For anyone who forgot about the market this summer, this week might be a good time to assess what you missed, and what you might need to do to recoup some of the lost opportunities.
Procrastination this summer has been costly. Although it was anything but a smooth path, from the end of May through the middle of last week the Dow Jones Industrial Average, the Nasdaq Composite Index, the Semiconductor Index and the Dow Jones Transportation Average posted respective gains of 7.13, 11.72, 13.52 and 7.91 percent.
But the market is never short of things to jar investors, in good or bad times.
After the last of the charcoal dies out from next weekend's cookouts and kids are back in school, the market might have to stare one more time into the face of a nemesis that plagued it all through the summer.
The single biggest deterrent for the market was the employment situation. For the last five weeks, however, initial unemployment claims finally moved and stayed under 400,000.

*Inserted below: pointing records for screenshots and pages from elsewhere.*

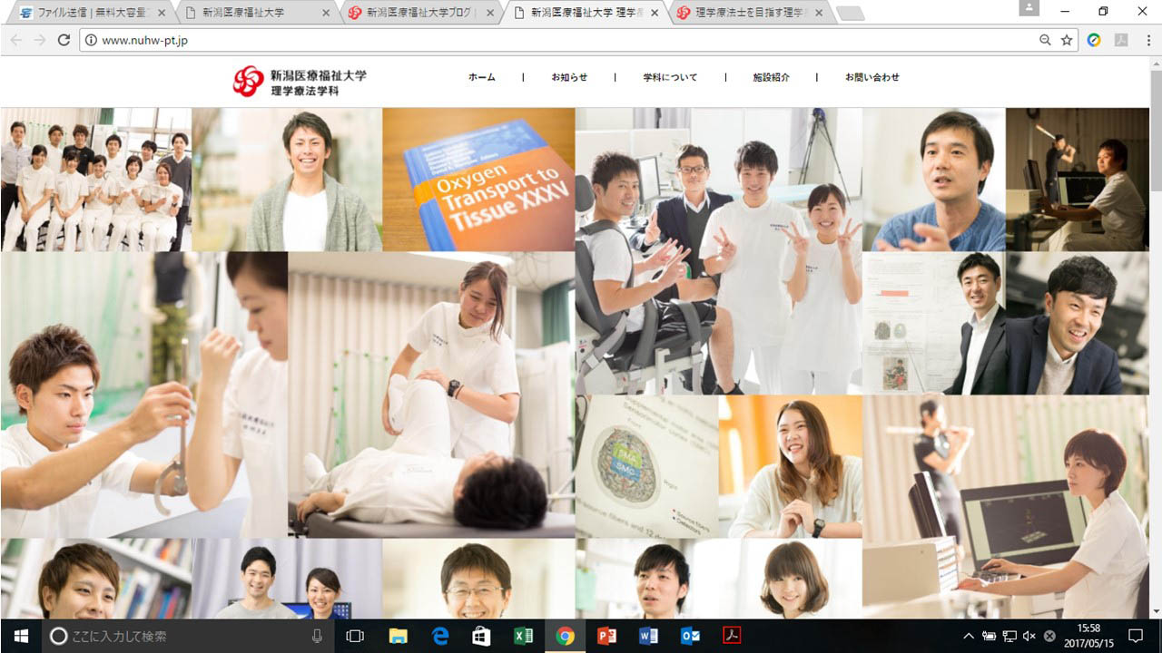Open 学科について in the navigation menu
This screenshot has width=1162, height=653.
click(669, 77)
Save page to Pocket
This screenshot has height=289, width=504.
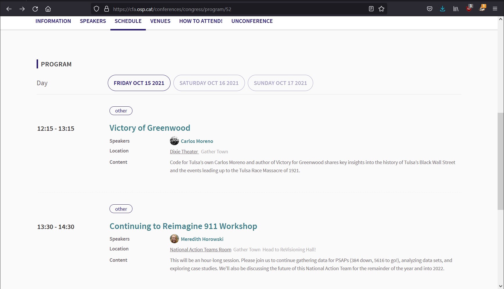tap(429, 9)
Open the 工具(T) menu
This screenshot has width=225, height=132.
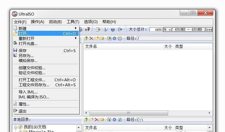click(x=73, y=22)

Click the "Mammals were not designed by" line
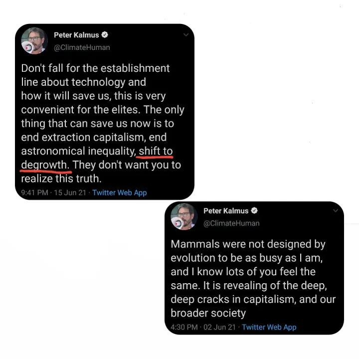pyautogui.click(x=248, y=244)
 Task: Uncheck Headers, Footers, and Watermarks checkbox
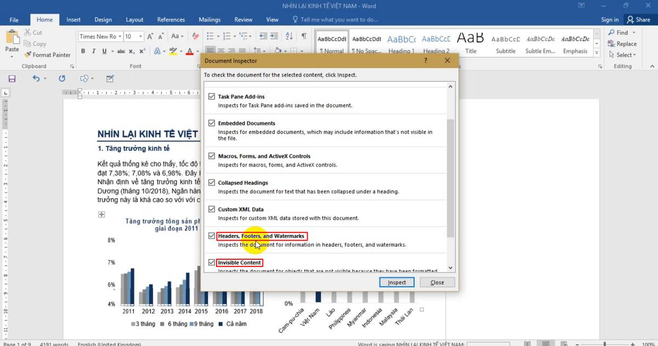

The period immediately after Labor Day often is one of the heaviest in terms of layoff announcements. As companies sift through their pending budgets for the next year, needed cuts often are satisfied by budgeting worker furloughs for the next year. The fact that the job losses might not show up until January is little solace for the market or those slated to join the ranks of the unemployed.
But there could be silver lining in the employment situation.
Industries that have suffered the greatest pain in the recent business malaise, like technology and telecommunications, already have pared staff notably. The action of the semiconductor stocks seems to suggest that the worst is behind that industry. Massive job cuts in the wake of the worldwide telecom contraction handled most of that sector's employment contraction, also.
Evidence of a pick up in industrial output suggests that layoffs are less likely than might have been true when summer began.
The dawning of fall, however, might frighten investors who remember that it is September, not October, that holds the dubious distinction of typically being the market's worst month of the year.
And so it was last year when the Dow fell more than 1,000 points (roughly 12.4 percent) and in 2001 when the Dow fell more than 11 percent in September. The drops in 2000 and 1999 offered relative blessings with losses of only 4.08 and 5.29 percent, respectively. In the last 20 years the Dow has been up in September only six times, and when it did post a gain none of them offset the drubbings taken in the 1999-2002 period. These data give an entirely new meaning to the phrase "spring forward, fall back."
If the market does stumble in September, the likelihood that the Gross Domestic Product for the third quarter could be notably better than anything seen in the last two years might make getting back up again relatively easy. A misstep in September also could alleviate any of the valuation excesses present in some groups just in time to enjoy the opposite end of the seasonal spectrum that the best period of the year offers from November through the middle of January.
Although Wall Street may be relatively sparsely populated this week, those who are at work have plenty to consider. New and existing home sales, durable goods orders, consumer confidence, the second-quarter Gross Domestic Product, initial unemployment claims, personal income and spending, the Michigan Consumer Sentiment Index and the Chicago Purchasing Managers Index all will be released this week.
For many individual investors these reports may be drowned out this week by the sound of crashing waves or chatter around a barbeque, but the reports may be able to resonate through the market at least until it is closer to the time you really need to remember the phrase, spring forward, fall back.
Gregory M. Drahuschak is first vice president of Janney Montgomery Scott Inc., Pittsburgh.